You read that there is a difference between coding languages and programming languages. What is the difference?
The question is theoretical and subjective. Sometimes diction, semantics and job descriptions are not that important.
Coding and programming are different (but there are probably very highly-paid people who disagree). It seems that in certain contexts, rightly or wrongly, people use the terms interchangeably. Most sources say that coding is a subset of programming. "Coding is a fragment of programming …" taken from Techgig.com.
Coding can refer to the task of translating logic into reserved words, variable definitions, and using syntax of a given language to "code" a program after planning has happened. Programming can refer to the task of gathering requirements, creating logic and exception handling, to design a program from a planning perspective. Context can make one term more appropriate than another. Coding can be thought of as more of a hands-on implementation process (e.g., from a senior architect) of writing code. Programming is more formalizing business logic into a solution and whiteboarding while it emphasizes the pre-implementation phase.

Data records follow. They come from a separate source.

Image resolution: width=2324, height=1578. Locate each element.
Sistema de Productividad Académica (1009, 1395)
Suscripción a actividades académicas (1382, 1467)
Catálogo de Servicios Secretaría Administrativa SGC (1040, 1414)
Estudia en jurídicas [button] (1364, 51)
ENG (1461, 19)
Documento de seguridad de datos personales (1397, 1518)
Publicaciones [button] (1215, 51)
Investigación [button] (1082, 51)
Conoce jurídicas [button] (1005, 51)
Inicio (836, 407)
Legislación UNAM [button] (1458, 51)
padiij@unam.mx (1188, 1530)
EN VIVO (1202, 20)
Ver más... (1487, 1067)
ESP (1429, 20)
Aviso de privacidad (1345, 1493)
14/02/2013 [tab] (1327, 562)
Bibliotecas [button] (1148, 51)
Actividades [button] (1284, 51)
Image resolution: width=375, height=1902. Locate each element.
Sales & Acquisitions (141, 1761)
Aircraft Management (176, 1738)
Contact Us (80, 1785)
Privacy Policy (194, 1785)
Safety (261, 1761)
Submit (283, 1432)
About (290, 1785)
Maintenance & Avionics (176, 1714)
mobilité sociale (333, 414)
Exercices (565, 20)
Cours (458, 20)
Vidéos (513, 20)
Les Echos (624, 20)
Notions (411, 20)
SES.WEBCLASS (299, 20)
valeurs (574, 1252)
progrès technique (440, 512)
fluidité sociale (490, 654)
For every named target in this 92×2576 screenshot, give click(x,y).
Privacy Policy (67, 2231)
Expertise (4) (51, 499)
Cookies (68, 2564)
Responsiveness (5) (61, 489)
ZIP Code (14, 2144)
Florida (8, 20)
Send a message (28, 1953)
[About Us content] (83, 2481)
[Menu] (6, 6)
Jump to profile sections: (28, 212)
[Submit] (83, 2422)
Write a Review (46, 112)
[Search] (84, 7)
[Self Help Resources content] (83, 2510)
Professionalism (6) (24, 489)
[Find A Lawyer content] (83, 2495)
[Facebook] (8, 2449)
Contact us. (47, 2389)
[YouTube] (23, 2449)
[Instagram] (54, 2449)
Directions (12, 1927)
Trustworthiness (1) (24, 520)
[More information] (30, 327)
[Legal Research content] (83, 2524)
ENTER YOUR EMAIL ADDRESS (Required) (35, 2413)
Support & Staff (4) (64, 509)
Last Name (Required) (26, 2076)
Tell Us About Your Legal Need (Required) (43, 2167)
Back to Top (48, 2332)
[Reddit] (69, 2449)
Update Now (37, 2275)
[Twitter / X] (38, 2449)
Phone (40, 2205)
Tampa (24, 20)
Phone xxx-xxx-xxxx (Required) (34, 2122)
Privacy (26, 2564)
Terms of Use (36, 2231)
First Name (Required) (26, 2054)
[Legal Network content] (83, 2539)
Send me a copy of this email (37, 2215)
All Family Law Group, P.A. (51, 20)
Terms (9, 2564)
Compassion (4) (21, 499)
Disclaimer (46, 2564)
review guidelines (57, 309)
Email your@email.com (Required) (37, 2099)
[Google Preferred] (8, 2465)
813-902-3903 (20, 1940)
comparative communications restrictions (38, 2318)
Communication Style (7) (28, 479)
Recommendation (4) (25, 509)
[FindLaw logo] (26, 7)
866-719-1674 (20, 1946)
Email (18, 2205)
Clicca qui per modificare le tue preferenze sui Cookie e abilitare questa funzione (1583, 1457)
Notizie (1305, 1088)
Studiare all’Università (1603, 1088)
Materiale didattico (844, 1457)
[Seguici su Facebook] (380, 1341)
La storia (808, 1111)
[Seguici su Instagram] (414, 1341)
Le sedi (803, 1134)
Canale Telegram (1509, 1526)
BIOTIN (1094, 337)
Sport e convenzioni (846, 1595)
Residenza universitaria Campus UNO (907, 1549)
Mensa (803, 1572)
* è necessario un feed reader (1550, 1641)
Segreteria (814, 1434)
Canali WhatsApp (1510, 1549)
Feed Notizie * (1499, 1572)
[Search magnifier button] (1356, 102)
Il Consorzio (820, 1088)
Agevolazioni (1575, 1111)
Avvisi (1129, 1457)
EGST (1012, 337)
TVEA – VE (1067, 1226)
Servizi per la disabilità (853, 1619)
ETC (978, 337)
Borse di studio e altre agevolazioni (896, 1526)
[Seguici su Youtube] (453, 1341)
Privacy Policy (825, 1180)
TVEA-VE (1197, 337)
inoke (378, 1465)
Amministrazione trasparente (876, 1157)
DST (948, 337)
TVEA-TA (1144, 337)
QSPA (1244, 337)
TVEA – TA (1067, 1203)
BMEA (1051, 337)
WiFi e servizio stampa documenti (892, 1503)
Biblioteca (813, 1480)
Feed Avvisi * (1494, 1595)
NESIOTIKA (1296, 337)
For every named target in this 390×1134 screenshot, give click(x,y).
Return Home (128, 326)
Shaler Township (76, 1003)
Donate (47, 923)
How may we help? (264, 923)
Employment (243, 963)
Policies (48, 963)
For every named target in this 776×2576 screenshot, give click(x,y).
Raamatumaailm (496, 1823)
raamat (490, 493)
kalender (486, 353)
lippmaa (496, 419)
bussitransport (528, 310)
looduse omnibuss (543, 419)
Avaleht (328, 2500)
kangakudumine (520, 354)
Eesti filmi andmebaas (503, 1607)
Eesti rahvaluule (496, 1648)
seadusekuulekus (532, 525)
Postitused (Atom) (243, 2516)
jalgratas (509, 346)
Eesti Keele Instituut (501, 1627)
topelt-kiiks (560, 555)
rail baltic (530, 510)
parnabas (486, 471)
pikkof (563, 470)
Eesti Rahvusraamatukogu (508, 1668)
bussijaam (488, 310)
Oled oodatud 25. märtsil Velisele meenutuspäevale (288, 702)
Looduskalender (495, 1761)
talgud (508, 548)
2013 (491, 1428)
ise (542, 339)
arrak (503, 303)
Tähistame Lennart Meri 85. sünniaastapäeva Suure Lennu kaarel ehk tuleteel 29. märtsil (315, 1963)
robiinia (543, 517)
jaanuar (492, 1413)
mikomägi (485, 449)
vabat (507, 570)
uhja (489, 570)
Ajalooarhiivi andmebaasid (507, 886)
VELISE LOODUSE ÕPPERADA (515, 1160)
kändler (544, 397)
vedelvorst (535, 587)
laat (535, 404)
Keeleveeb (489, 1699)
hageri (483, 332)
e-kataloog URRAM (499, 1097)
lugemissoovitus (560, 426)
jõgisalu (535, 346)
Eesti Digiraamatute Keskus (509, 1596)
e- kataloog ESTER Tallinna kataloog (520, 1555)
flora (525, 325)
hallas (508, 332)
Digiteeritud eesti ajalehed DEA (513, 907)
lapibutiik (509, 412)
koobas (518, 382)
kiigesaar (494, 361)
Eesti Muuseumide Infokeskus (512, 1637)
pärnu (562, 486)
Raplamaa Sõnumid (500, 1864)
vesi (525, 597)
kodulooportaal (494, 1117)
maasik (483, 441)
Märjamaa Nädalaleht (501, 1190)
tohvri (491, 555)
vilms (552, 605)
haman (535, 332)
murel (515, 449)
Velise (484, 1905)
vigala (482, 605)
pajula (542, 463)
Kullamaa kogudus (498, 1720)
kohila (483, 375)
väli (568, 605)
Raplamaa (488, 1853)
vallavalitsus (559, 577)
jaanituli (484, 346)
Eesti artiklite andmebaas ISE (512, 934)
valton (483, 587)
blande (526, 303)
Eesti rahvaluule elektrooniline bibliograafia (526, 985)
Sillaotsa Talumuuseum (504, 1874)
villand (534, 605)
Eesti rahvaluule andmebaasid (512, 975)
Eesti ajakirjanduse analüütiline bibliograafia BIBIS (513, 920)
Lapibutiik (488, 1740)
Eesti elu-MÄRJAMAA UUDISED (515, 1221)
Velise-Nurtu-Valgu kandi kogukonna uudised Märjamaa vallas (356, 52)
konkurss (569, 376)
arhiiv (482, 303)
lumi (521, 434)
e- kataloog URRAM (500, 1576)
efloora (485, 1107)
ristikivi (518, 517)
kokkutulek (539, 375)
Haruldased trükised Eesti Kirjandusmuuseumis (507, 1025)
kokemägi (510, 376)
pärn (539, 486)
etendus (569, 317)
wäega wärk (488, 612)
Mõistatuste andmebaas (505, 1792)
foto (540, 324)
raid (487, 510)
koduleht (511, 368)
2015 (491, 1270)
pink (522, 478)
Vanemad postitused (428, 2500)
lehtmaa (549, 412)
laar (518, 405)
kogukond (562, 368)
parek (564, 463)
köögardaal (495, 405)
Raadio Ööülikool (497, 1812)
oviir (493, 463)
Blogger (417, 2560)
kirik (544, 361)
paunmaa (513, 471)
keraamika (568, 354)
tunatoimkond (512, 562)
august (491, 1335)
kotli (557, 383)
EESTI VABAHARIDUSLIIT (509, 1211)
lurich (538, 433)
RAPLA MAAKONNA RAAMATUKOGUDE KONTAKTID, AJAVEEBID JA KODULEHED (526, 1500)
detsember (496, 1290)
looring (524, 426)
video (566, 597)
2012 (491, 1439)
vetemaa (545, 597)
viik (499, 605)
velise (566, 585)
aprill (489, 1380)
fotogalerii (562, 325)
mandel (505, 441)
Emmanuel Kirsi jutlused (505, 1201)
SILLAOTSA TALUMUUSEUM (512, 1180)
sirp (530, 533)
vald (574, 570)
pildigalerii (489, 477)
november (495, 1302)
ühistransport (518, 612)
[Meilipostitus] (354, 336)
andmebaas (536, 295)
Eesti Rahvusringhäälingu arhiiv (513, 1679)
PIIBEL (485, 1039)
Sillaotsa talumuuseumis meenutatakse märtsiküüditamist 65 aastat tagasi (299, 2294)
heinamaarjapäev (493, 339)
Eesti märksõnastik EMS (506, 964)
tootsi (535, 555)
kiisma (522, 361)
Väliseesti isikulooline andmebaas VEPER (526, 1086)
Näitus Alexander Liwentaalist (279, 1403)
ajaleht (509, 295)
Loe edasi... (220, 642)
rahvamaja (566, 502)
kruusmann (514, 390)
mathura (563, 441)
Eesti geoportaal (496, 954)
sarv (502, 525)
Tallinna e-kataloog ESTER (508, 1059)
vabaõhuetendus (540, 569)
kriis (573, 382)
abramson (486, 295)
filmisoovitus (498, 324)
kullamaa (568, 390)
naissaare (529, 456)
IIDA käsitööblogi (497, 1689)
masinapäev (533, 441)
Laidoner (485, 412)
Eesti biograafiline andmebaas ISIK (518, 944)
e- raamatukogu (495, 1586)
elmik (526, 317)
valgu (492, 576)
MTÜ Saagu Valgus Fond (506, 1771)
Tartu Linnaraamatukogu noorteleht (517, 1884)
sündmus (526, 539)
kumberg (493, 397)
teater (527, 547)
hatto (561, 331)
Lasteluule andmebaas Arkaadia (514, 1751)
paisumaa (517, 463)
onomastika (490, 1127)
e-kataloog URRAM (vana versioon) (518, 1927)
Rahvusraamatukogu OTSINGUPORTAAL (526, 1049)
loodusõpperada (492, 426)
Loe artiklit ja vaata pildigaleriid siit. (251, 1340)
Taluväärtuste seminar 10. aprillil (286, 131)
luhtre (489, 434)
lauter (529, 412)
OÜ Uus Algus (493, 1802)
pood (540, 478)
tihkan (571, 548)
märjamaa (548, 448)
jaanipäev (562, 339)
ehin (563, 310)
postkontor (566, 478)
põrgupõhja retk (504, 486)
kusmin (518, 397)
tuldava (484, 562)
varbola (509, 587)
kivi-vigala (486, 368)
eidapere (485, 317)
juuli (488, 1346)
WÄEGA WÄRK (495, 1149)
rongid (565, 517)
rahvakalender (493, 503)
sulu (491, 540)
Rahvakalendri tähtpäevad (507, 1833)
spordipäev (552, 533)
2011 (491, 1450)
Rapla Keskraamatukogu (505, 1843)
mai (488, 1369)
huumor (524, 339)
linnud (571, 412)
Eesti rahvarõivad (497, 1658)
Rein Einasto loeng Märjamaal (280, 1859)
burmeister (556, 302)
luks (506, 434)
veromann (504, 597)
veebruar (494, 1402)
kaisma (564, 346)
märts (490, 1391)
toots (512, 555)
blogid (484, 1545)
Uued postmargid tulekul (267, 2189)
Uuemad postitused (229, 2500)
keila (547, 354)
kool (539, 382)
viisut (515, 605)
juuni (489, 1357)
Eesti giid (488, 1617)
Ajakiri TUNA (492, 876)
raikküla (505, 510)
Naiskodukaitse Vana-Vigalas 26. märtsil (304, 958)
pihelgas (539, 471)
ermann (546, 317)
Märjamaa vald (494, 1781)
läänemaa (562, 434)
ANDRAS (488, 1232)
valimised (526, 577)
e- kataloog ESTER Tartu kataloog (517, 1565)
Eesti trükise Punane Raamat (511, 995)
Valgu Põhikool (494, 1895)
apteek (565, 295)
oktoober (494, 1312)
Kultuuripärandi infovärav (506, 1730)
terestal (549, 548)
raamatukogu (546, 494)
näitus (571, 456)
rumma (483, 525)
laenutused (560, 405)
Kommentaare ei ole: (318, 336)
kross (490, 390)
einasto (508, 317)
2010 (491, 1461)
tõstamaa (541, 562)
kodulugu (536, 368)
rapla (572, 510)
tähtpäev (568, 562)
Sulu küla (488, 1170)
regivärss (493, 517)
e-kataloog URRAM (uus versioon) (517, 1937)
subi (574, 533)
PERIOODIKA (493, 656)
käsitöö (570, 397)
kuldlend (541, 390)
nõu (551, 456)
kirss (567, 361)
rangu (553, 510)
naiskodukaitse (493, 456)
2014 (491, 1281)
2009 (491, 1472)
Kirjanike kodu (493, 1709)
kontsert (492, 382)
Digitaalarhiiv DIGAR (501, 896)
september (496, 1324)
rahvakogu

Languages can vary from assembly, C, to higher level languages such as object-oriented ones. Many languages are compiled, but not all. Context can dictate the descriptive words such as "coding" or "programming" for such categories of languages.
To learn more about the differences between "coding" and "programming", see these:
You may want to search for "programming vs coding vs scripting" in a search engine to learn more.
If you search on Indeed.com for "coding software" (as just searching for "coding" will bring up medical billing coding jobs), you find far fewer jobs than if you search for "programming."